Brown lemurs at Berenty (hybrid E. fulvus x collaris) show linear hierarchy, adult female dominance, and the presence of conciliatory behavior after aggressions. Additionally, stress levels (measured via self-directed behaviors) decrease at the increase of the hierarchical position of individuals within the social group and reconciliation is able to bring stress down to the baseline levels.

==Conservation status==
The collared brown lemur was listed as Endangered in the IUCN Red List assessment.

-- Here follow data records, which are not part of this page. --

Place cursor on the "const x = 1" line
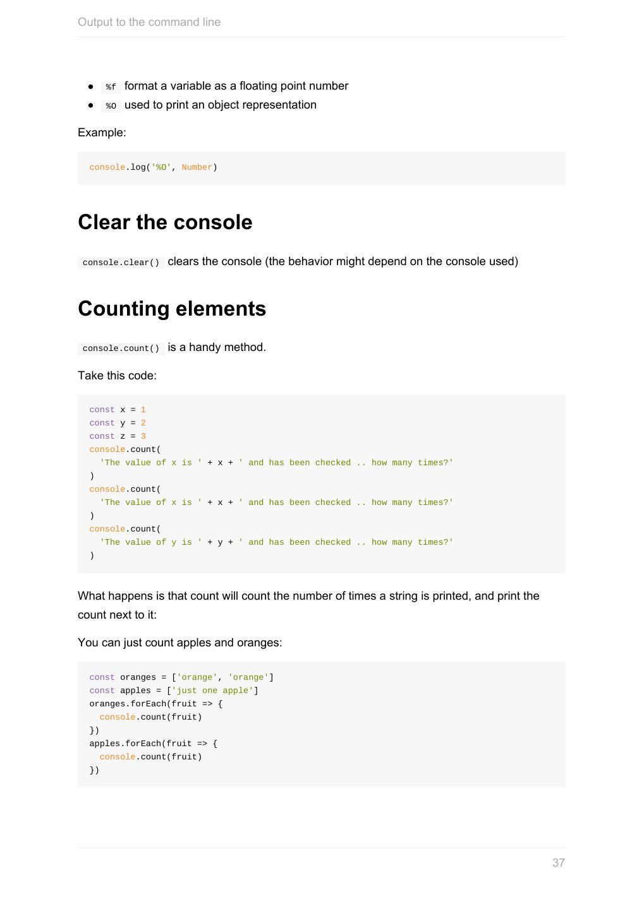click(118, 410)
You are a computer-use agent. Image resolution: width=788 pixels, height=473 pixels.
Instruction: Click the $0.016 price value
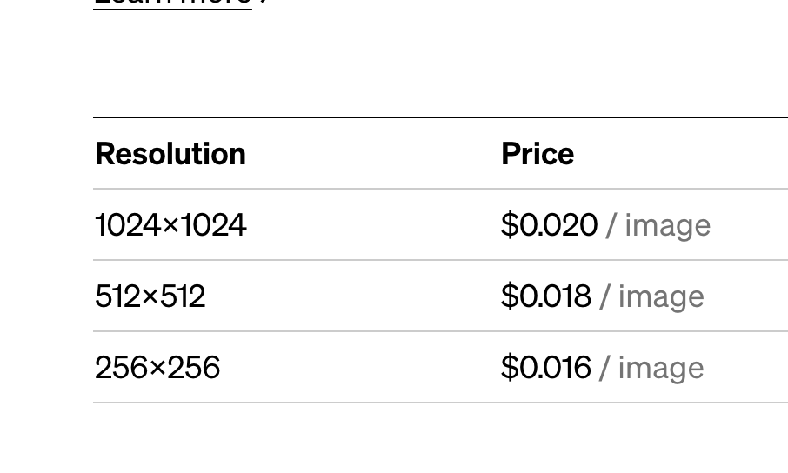(545, 368)
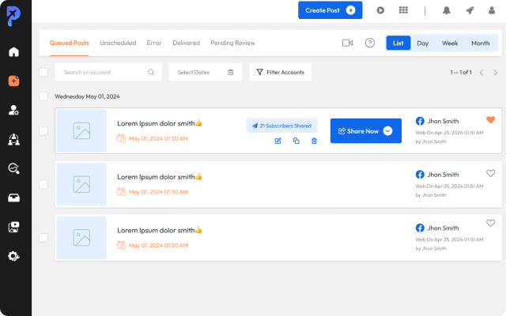Click the notification bell icon
Viewport: 506px width, 316px height.
click(447, 10)
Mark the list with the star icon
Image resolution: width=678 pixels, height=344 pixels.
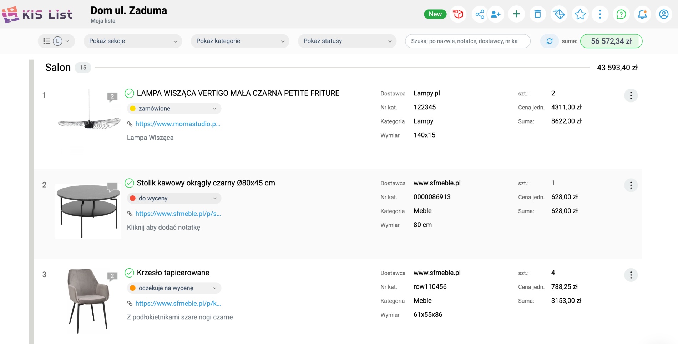[x=580, y=14]
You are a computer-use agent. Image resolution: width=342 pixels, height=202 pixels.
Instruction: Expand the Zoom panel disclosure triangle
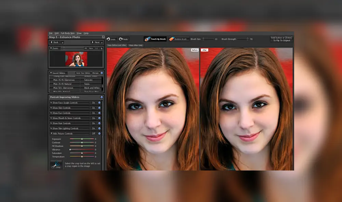51,48
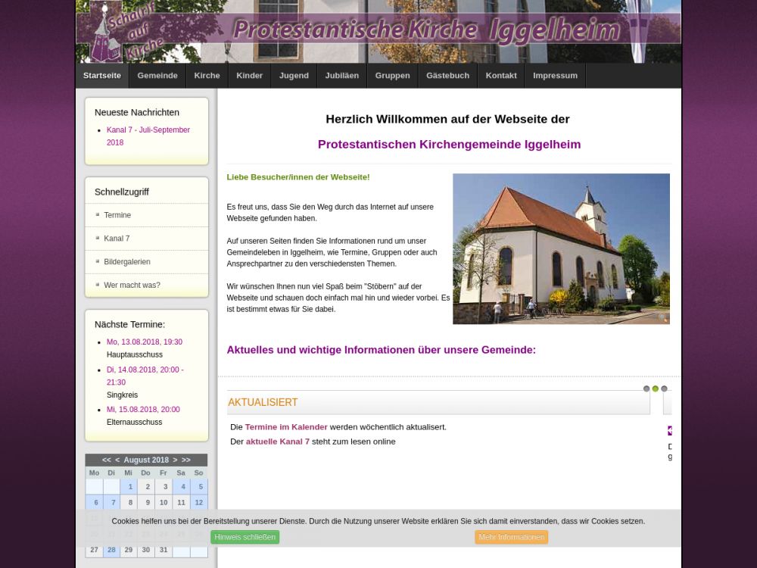757x568 pixels.
Task: Select the first gray slider dot
Action: (x=646, y=389)
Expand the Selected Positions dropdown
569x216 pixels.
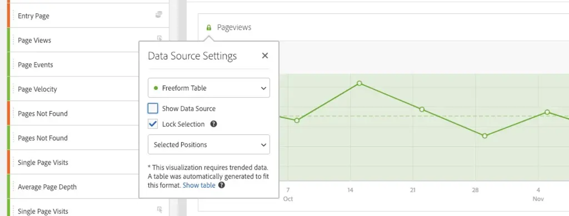209,145
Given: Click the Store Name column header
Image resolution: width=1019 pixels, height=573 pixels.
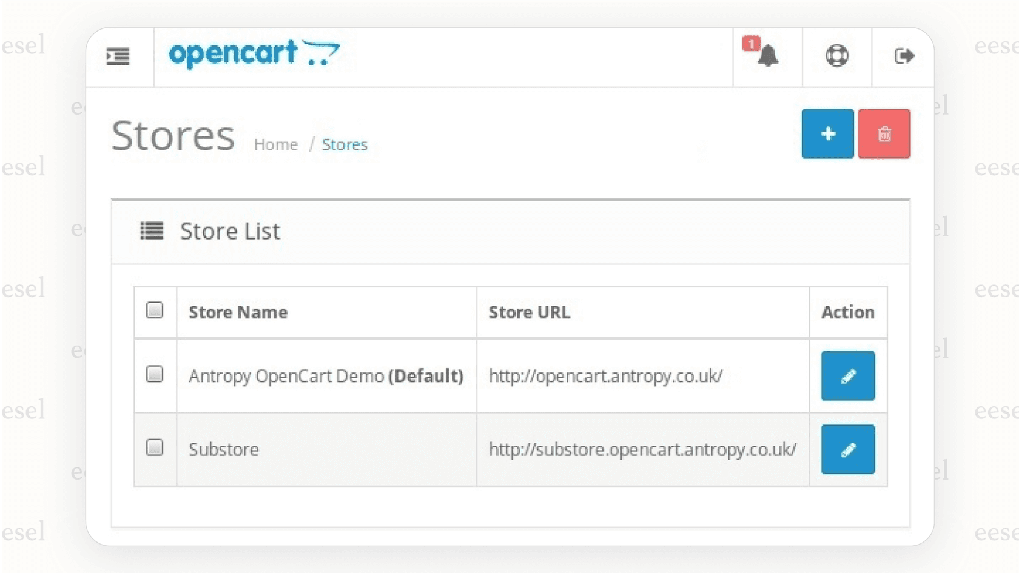Looking at the screenshot, I should [x=238, y=312].
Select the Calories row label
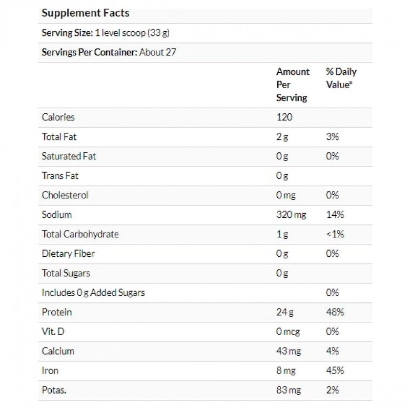The height and width of the screenshot is (410, 410). click(x=58, y=117)
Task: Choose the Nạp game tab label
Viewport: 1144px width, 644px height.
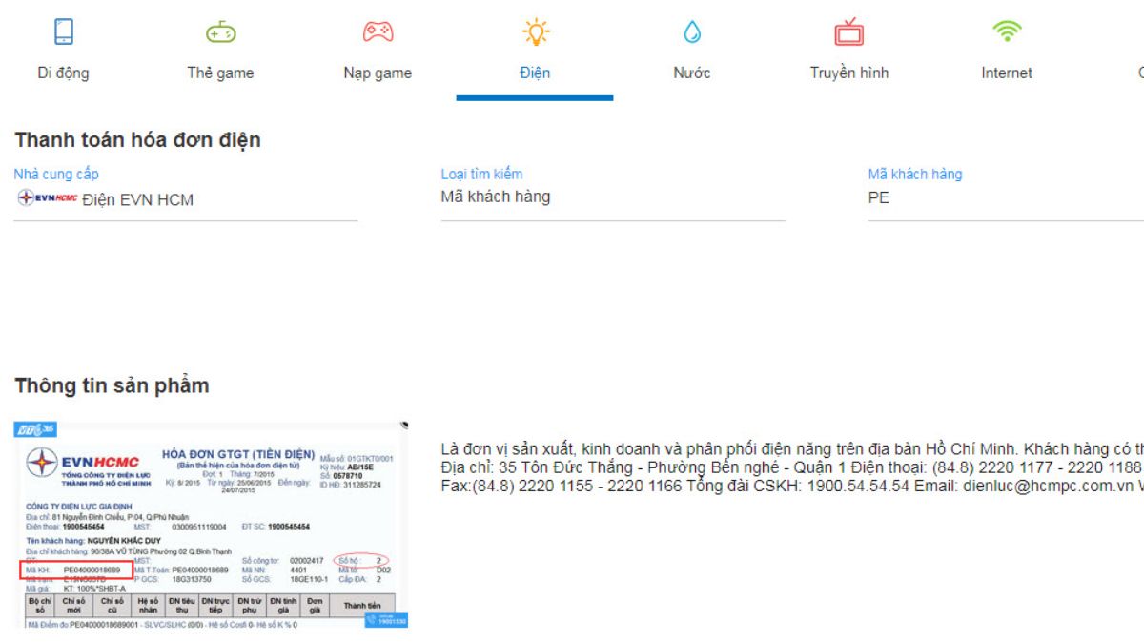Action: pyautogui.click(x=378, y=73)
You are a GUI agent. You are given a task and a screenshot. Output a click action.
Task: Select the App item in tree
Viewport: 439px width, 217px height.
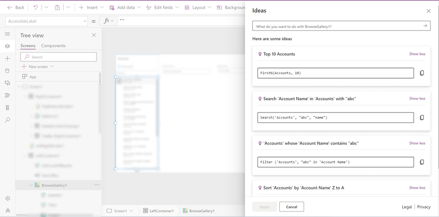(33, 77)
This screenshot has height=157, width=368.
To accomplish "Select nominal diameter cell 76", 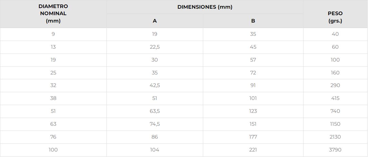I will 53,137.
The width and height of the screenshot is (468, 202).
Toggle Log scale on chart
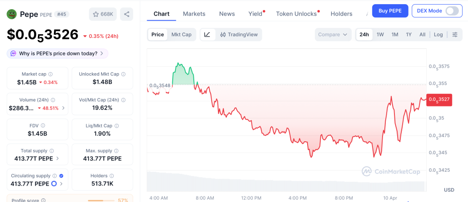pos(438,34)
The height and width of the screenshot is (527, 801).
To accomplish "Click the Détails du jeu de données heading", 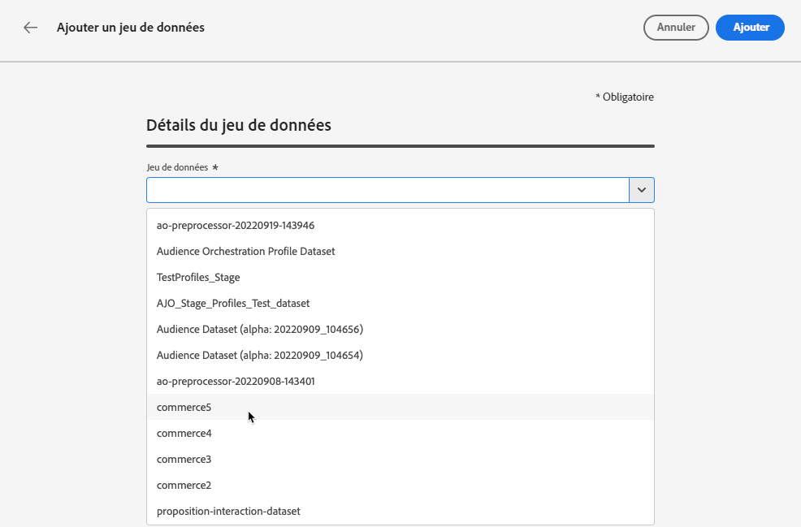I will coord(238,125).
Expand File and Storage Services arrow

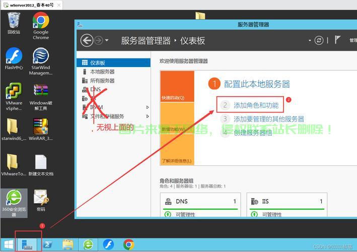click(148, 116)
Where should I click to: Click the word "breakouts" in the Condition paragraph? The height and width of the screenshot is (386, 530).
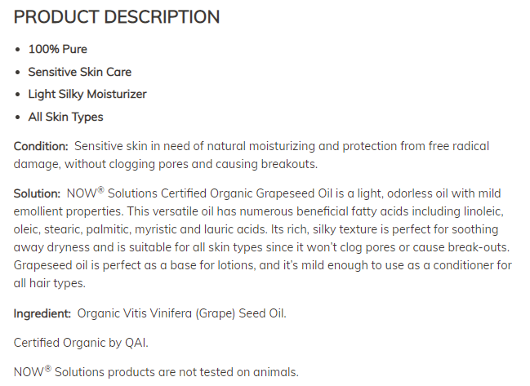click(x=290, y=164)
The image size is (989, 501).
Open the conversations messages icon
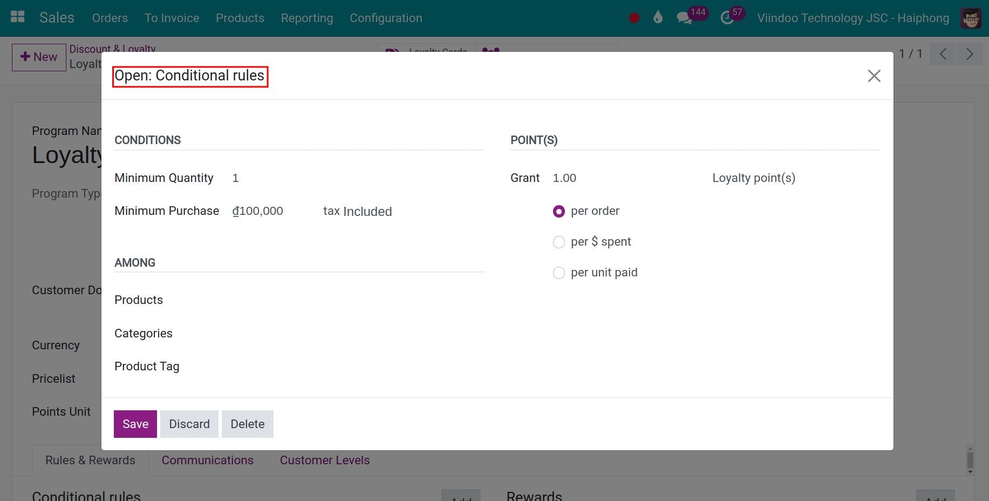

Its greatest threat is habitat loss from slash-and-burn agriculture and charcoal production. It is also hunted for food and captured for the local pet trade. However, populations of the collared brown lemur have been successfully sustained in captivity and continue to provide a safeguard against their extinction.

A small group of collared brown lemurs was introduced in the 1980s into the Berenty Private Reserve and has since hybridized with introduced red-fronted lemurs.